Wie kaum ein anderer Ort wurde Andernach und seine Entwicklung durch die Landschaft geprägt, in der die Stadt entstand. "Andernach gehört seiner Lage, seinem Alter und seiner wechselreichen großen Geschichte nach zu den markantesten kreisangehörigen Städten des Landes Rheinland-Pfalz. Die Stadt liegt am Nordwestende des Neuwieder Beckens, eines uralten Siedlungsraumes und einer wichtigen Übergangsstelle über den Strom in ostwestlicher Richtung. Gleich unterhalb der Stadt treten die Schiefergebirge wieder hart an den Strom heran, auf der Andernacher Seite der Krahnenberg, der von dem 1520 von Koblenz zu Schiff kommenden Albrecht Dürer wert befunden wurde, in einer Skizze festgehalten zu werden, auf der anderen Seite des Engwetter. Krahnenberg und Engwetter bilden hier einen der wichtigsten Rheinpässe, die \'Andernacher Pforte\' oder das \'Andernacher Loch\'. Dieser Lage verdankt Andernach seine strategische und wirtschaftliche Bedeutung in der vorrömischen, römischen und mittelalterlichen Zeit. Mit Koblenz kontrollierte Andernach die Rheinübergänge innerhalb des Neuwieder Beckens und konnte vermöge seiner Lage am Engpaß jeden Verkehr stromauf- und stromabwärts sperren. Zugleich war es der natürliche Umschlagplatz für die Erzeugnisse des fruchtbaren Maifeldes und der Vordereifel, da an der tiefsten Stelle am Rheinufer, die von Trier über Lützerath führende uralte Straße mündete, die hier auf die Rheintalsperre stieß."

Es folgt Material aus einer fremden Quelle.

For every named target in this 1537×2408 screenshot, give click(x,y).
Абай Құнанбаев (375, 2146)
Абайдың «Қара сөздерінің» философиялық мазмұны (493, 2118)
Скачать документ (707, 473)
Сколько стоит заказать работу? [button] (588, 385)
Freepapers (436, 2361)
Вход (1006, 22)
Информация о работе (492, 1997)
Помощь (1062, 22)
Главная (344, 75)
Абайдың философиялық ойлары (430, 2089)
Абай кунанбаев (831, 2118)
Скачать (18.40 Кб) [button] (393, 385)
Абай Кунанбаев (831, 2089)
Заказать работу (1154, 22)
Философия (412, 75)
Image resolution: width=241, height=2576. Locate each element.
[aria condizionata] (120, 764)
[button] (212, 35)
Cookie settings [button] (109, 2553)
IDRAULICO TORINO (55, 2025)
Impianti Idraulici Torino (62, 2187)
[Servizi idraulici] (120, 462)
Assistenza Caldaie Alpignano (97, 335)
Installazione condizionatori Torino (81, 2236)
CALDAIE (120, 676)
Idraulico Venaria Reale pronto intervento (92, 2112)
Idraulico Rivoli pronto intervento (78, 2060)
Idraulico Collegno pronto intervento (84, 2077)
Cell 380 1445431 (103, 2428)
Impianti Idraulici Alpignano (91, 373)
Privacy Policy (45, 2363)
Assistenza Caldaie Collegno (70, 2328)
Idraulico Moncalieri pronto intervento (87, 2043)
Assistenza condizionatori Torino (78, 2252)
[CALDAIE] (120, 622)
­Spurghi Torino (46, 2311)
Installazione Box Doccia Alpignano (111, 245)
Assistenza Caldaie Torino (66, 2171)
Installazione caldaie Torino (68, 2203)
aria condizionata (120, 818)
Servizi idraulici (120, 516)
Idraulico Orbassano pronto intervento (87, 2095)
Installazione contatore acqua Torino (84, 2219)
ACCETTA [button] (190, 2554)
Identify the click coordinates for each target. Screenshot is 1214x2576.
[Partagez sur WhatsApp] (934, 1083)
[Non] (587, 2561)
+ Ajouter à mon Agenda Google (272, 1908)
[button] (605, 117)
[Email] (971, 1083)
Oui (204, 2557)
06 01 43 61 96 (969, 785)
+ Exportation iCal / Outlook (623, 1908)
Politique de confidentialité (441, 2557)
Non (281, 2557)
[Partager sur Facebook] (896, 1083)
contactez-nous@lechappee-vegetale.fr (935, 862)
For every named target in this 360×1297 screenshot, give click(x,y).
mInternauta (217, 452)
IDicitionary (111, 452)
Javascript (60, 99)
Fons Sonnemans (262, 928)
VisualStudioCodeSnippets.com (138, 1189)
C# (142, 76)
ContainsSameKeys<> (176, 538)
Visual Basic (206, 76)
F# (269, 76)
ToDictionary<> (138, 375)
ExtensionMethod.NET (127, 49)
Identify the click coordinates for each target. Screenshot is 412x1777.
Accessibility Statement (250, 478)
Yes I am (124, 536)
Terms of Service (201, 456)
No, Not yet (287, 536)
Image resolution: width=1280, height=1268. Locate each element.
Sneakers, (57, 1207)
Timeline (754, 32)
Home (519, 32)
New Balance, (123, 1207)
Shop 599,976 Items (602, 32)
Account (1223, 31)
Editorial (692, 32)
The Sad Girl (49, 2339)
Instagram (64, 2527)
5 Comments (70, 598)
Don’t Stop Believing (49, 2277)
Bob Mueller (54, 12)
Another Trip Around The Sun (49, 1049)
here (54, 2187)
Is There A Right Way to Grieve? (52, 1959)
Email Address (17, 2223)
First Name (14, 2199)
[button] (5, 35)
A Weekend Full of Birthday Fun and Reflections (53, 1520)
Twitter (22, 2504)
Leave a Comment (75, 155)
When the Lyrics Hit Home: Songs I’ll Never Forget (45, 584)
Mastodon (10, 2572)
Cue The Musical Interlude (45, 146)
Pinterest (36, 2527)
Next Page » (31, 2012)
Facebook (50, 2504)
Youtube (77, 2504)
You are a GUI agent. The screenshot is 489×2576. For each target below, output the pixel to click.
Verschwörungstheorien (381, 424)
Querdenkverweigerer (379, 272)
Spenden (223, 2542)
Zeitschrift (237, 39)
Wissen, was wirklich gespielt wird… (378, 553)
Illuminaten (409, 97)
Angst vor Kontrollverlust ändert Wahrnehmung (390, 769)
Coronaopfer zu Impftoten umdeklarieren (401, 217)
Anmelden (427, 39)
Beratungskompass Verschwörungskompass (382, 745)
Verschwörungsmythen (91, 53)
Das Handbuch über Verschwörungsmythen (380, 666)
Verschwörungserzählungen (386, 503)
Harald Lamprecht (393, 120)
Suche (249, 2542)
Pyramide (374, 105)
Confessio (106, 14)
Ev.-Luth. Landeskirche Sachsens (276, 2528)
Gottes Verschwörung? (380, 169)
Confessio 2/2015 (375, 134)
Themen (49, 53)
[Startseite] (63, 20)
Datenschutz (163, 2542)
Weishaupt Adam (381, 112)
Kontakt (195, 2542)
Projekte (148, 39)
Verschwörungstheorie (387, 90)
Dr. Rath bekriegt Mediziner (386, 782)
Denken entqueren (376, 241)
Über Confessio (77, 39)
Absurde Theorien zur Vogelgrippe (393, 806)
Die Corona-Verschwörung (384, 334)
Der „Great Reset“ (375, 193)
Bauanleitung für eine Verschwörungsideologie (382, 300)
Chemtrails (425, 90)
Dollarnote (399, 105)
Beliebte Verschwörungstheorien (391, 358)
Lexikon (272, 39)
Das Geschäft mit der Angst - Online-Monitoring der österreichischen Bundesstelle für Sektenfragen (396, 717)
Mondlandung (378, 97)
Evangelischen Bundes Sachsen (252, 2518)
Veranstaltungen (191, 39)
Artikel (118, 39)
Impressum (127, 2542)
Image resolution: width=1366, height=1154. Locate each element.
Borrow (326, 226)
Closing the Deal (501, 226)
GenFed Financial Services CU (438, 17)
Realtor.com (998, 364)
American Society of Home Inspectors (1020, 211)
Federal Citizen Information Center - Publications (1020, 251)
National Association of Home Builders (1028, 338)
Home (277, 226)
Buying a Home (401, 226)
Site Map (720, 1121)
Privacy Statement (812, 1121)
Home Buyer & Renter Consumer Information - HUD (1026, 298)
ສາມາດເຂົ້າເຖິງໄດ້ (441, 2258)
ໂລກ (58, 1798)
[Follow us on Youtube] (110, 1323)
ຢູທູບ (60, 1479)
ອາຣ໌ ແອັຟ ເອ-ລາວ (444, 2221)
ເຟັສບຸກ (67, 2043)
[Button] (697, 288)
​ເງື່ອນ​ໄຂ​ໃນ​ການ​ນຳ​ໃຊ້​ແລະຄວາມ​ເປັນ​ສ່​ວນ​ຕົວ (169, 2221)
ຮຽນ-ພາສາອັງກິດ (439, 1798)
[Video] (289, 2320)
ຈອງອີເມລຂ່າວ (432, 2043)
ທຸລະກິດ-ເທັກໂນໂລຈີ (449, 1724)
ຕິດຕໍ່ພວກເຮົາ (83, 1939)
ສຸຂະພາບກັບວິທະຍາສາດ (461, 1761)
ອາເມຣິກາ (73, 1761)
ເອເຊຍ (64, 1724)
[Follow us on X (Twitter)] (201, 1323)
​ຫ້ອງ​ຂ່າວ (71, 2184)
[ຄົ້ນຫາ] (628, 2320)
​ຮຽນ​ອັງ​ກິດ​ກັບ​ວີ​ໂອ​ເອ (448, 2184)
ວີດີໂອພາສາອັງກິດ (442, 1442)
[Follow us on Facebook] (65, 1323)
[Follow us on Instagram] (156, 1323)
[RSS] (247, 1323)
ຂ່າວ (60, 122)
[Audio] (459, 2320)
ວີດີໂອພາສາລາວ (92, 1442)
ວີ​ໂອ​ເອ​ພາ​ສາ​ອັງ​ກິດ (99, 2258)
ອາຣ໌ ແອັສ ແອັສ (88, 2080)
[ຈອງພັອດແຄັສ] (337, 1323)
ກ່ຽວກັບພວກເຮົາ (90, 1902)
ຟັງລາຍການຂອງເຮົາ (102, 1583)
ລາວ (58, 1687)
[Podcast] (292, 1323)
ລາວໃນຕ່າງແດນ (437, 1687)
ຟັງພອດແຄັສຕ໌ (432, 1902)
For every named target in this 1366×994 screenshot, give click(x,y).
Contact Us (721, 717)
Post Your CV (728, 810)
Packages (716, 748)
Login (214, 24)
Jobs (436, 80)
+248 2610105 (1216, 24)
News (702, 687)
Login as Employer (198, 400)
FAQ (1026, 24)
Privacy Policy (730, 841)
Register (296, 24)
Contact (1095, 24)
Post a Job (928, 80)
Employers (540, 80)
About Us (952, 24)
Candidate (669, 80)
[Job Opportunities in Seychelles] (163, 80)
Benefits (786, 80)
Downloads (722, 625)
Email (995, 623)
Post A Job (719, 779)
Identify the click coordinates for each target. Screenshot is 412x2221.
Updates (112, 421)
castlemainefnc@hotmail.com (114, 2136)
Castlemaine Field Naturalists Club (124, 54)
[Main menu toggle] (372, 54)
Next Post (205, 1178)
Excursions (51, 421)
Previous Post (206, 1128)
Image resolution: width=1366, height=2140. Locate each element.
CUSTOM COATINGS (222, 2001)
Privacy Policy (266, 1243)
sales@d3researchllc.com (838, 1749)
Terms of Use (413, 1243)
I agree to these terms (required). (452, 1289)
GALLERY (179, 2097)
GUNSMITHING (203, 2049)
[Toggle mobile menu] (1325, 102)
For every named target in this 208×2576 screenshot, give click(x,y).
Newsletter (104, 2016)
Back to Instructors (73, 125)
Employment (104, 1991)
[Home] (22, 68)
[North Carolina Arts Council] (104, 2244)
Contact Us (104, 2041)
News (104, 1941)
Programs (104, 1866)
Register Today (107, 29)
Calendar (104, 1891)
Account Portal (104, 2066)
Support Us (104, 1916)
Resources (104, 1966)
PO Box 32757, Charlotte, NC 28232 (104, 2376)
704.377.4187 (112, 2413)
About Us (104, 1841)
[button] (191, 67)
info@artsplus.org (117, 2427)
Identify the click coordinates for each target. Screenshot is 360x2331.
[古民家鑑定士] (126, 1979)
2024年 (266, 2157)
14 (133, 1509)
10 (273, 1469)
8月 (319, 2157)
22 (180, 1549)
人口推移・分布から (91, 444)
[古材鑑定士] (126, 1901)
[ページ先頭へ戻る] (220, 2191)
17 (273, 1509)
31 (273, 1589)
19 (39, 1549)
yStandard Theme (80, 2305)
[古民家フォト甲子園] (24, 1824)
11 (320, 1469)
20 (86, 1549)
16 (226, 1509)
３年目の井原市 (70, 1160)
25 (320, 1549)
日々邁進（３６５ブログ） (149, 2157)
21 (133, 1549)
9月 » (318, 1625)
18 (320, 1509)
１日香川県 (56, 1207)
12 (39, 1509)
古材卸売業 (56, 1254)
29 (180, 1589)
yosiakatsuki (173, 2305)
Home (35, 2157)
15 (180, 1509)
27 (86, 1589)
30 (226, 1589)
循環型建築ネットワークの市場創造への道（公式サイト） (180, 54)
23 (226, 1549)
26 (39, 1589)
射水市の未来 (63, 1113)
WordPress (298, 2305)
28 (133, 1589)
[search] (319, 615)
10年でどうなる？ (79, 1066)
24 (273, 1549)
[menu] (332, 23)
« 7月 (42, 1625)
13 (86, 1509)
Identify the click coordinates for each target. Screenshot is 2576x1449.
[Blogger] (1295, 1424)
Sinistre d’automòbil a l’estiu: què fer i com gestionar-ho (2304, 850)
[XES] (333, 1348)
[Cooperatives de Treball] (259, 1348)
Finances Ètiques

Als Antvnnacvm war der Name der heutigen Stadt bereits Ende des 3. Jahrhunderts bekannt, wie ein in Belgien entdeckter römischer Meilenstein und ein römisches Straßenverzeichnis mit Orts- und Entfernungsangaben beweisen. Der Name der Siedlung ist allerdings ungefähr 300 Jahre älter und keltischen Ursprungs. In das Scheinwerferlicht der Geschichte rückte Andernach allerdings erst durch den militärischen Vorstoß der Römer an den Rhein etwa 50 v. Chr. Rund 500 Jahre war der Ort ein Teil des römischen Imperiums und erlangte besonders in dieser Zeit als Hafen und Umschlagplatz für den Im- und Export eine nicht geringe Bedeutung. Um 460/70 begann die Herrschaft der Franken im Gebiet des nördlichen Mittelrhein. "Die Stadt wurde villa regia, also Residenz, in der die Herrscher gerne weilten, wie uns Venantius Fortunatus in seinem Gedicht \'De navigio suo\' berichtet. Nachdem Andernach rund 700 Jahre zum Krongut gehörte schenkte Kaiser Friedrich I. Barbarossa den aufstrebenden Königshof am 1. August 1167 dem Erzbischof von Köln, Rainald von Dassel. "Beim Erzstift Köln blieb Andernach von 1167 bis zum Ende des alten Reiches, also etwas mehr als wieder 700 Jahre. Es ist die Epoche aus der die alten und markanten Bauten des alten Andernach stammen, die noch heute Zeugnis geben von Bedeutung und Wohlstand dieser Stadt als Eckstein - als lapis angularis - des Erzstiftes Köln, wie Andernach in einer Urkunde Erzbischof Wikbolds aus dem Jahre 1300 bezeichnet wird."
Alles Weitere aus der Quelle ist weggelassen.